Microsoft Lagging In the AI Race: In-House Chip Delays or NVIDIA’s Rapid Rise?

As Microsoft delays Braga and Braga-R chips, it eyes a 2027 stopgap solution to challenge NVIDIA’s dominance.

Introduction:

In the high-stakes race for AI supremacy, Microsoft is hitting unexpected roadblocks. While NVIDIA continues to dominate the AI chip market with its cutting-edge GPUs, Microsoft in-house AI chip efforts are reportedly facing major delays.

With its much-anticipated Braga chip pushed back and internal performance concerns rising, the tech giant is now scrambling to launch a stopgap chip by 2027.

But as rivals like Google, Meta, and Amazon double down on custom AI silicon, the big question is: can Microsoft catch up—or is it already falling behind in the AI arms race?

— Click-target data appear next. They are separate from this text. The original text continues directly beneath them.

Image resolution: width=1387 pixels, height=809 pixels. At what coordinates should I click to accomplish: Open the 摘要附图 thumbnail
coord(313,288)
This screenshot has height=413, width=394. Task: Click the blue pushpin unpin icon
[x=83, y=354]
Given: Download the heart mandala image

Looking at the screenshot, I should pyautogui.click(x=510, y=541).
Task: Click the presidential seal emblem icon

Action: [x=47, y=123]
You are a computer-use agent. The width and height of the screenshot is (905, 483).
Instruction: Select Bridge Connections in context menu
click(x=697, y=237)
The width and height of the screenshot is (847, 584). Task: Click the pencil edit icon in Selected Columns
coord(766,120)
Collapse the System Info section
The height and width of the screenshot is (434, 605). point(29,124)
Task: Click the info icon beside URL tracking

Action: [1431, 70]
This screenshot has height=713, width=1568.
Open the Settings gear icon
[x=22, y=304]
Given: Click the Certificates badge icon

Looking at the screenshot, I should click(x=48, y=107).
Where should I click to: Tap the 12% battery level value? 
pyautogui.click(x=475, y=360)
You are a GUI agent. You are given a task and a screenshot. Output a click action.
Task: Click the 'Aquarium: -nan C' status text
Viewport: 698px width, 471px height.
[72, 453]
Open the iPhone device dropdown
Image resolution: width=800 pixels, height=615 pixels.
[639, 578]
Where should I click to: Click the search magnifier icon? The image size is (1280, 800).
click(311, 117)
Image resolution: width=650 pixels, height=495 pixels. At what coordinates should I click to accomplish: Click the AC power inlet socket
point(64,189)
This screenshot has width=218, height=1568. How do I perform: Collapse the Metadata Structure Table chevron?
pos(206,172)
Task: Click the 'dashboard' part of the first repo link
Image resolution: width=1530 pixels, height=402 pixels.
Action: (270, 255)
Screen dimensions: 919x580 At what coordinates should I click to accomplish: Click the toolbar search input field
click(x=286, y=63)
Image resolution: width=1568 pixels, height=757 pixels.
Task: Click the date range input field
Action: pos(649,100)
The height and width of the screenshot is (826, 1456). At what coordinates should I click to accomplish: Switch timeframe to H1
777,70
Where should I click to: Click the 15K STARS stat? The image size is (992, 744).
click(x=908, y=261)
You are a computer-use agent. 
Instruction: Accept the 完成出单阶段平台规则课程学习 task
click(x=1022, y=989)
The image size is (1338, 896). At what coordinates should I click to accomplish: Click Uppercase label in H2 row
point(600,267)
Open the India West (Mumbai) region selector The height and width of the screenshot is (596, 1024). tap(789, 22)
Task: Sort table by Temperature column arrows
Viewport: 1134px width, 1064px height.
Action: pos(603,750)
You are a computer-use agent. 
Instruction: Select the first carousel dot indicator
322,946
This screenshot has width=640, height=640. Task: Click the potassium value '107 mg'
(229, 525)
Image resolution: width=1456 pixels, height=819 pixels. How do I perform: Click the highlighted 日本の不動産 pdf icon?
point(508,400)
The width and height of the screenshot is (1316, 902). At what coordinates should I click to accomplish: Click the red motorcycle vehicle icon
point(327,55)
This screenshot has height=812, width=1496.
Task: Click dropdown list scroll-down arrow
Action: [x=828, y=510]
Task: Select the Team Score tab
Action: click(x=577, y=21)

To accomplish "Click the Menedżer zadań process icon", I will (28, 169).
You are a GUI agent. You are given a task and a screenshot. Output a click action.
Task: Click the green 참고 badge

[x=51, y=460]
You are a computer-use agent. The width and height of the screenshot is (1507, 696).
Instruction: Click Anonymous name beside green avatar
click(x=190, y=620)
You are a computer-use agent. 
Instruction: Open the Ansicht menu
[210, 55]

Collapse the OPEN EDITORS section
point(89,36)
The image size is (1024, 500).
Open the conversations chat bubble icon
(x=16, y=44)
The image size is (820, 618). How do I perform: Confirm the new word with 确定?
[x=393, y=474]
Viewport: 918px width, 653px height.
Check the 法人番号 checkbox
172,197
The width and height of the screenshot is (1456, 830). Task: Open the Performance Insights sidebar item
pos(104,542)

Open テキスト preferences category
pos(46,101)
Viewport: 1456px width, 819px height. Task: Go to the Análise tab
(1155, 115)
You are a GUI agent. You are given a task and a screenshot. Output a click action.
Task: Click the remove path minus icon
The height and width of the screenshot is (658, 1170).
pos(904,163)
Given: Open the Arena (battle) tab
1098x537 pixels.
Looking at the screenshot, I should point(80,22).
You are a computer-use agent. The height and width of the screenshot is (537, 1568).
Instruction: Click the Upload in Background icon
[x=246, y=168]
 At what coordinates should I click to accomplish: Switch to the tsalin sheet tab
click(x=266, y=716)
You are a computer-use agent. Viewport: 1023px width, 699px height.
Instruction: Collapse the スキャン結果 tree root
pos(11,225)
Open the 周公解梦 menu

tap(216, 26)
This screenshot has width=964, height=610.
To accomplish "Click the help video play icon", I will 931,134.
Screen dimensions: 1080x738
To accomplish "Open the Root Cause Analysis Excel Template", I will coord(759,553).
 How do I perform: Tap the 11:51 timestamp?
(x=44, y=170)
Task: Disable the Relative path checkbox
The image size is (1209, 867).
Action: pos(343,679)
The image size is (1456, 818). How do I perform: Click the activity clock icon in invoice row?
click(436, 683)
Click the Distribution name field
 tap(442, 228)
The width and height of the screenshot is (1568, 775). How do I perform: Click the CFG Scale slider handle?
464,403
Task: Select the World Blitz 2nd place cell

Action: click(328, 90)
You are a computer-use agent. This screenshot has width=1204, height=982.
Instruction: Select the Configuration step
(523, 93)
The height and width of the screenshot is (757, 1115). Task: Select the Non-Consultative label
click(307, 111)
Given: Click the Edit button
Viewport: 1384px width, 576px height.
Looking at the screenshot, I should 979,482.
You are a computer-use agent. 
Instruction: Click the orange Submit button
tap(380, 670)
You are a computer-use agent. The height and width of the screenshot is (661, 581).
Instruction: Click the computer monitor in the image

techovedas.com/13-billion-in-question-microsoft-and-openai-high-stakes-negotiations

Brief 5-Point Overview

Microsoft pushed its Braga chip from 2025 to 2026.

Successor designs (Braga-R, Clea) also face delays.

The interim Maia 280 chip emerges for 2027 delivery.

Microsoft claims up to 30% better perf-per-watt vs. NVIDIA’s 2027 chips.

Custom silicon race heats up among AWS, Google, Meta.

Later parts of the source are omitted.